Tallow se derrumbó en la silla del otro lado de la mesa sin que ella le indicase que lo hiciera. Era de plástico duro y no invitaba a largas estancias en el despacho. Por eso la había puesto la teniente allí.

—Bien, me alegra que no me enmierdes por eso.

—No te alegres —soltó ella—. No me gusta nada, John. ¿No lo detectas?

—Lo siento —mintió él.

—Bueno. El de la científica sacó unas muestras de las armas del apartamento de Pearl que aireaste tú. Cuatro en concreto.

Volvieron hace dos horas. —Agarró un delgado manojo de papeles sujetos con un clip, e iba a empezar a leer uno, pero entonces lo volvió a tirar a la mesa—. No me creo la palada de mierda que has dejado a mi puerta, John.

—¿Qué pasa con las armas?

—¿Que qué pasa con ellas? Todas han matado a gente.

Tallow pensó que podía detectar el desembarco de un dolor de cabeza importante en la nuca.

—¿Puedes ser más clara, teniente?

Ella levantó otra vez con violencia los papeles.

—Arma uno: Bryco modelo 38, calibre 32. Estrías anormales debidas a deliberadas modificaciones en el interior del cañón. Implicada en el homicidio de Matteo Nardini, Lower East Side, 2002. Es un homicidio sin resolver, por cierto. Arma dos: Lorcin, semiautomática, del 380, modificada a fondo, la prueba de disparo coincide con la bala extraída a Daniel Garvie, Avenida A, 1999. Sin resolver. Arma tres: Ruger nueve milímetros, martillo del percutor deformado, Marc Arias, Williamsburg, 2007, sin resolver. ¿Podrías utilizar la imaginación para la cuarta?

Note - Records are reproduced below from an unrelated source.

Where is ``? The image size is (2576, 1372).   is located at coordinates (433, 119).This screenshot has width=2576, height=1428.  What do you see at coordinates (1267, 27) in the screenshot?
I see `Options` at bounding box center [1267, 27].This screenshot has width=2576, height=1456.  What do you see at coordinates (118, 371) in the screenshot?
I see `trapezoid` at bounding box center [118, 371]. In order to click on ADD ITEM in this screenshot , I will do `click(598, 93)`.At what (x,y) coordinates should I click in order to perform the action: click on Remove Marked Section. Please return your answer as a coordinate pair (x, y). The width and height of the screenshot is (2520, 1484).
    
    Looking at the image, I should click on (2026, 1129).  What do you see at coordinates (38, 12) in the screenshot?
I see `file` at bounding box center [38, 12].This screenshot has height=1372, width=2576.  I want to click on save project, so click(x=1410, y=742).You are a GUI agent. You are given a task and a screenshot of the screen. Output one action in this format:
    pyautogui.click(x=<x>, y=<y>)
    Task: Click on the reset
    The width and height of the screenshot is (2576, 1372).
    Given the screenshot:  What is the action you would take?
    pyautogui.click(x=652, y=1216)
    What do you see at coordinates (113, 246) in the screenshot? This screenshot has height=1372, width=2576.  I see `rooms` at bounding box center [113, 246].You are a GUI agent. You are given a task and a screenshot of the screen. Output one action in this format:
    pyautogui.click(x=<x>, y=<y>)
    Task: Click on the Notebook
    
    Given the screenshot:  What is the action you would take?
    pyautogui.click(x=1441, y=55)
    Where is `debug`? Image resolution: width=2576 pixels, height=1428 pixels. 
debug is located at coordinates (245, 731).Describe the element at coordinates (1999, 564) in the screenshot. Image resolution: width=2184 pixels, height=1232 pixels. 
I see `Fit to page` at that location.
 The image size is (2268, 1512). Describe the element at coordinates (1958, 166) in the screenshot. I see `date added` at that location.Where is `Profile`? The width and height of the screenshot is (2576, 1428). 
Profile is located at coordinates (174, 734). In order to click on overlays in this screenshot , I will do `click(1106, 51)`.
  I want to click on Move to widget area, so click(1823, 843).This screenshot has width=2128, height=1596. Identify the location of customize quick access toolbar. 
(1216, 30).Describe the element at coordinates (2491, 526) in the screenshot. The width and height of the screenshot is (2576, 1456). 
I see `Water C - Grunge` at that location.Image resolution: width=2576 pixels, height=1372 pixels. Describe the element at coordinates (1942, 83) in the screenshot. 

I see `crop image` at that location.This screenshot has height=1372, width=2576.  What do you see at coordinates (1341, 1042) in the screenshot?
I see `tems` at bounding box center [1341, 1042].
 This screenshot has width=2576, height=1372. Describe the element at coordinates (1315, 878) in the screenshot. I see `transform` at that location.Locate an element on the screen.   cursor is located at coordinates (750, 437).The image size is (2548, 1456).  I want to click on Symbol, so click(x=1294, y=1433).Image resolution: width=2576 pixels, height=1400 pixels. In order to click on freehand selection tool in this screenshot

—Fueron unas muestras al azar de las armas del apartamento, ¿no?

—Recogidas al azar.

Tallow se puso en pie repentinamente. Con los ojos desenfocados, rodeó su silla, puso las manos en el respaldo volvió a enfocarlos en la teniente.

—Eso es imposible.

—No, John. Lo que es imposible es que ayer encontraste algo muy raro que habría divertido a otro departamento de este distrito durante meses. Ayer era algo curioso y el problema de otro.

—Cada una de las pistolas…

—Eso mismo. Por las pruebas actuales, has vuelto a abrir varios centenares de homicidios y los has dejado a mi puerta.

—¿Yo?

—Sí, claro. Tú. Esto es cosa tuya, inspector Tallow. Abriste el agujero en aquella pared y sólo tuviste que meter la cabeza dentro.

—Vamos, vamos…

—Si lo rompes, lo pagas. Es la norma en toda la ciudad.

—No puedes.

—Fíjate en mí. Encontraste una habitación llena de armas, y cada una de ellas va a demostrar que ha sido usada para matar exactamente a una persona. Te estoy encargando que sigas a los de balística, descubras cómo llegaron esas armas a aquella habitación, encuentres al dueño o dueños y le cuelgues hasta el último caso alrededor del cuello. Porque estaría bueno que yo dejase que alguien los colgase del mío.

Tallow no agarró la silla y la tiró.

La teniente vio que los dedos de Tallow se flexionaban.

—Y encima, el escuadrón es cada vez menos numeroso. Y acabo de quedarme sin mi mejor agente por un incidente idiota con disparos que nunca debieron suceder. Así que trabajarás solo en esto hasta nuevo aviso. ¿Alguna pregunta?

Tallow se limitó a mirarla.

—Bien —dijo ella, entregándole los papeles. Su pulgar e índice sujetaban el borde del manojo, que emitió un siseo cuando lo agarró él—. Ahora vas a casa, te cambias y luego empiezas a trabajar.

Tallow se sobresaltó, y se miró a sí mismo como un leproso. Había una mota oscura en su manga izquierda. Partículas de Jim Rosato en su costado izquierdo. Jim Rosato siempre iba a su izquierda. Jim nunca le dejaba conducir.

Tallow llevaba despierto menos de una hora, pero encontró modo de tragarse algunas palabras y se marchó del despacho con mucha rapidez.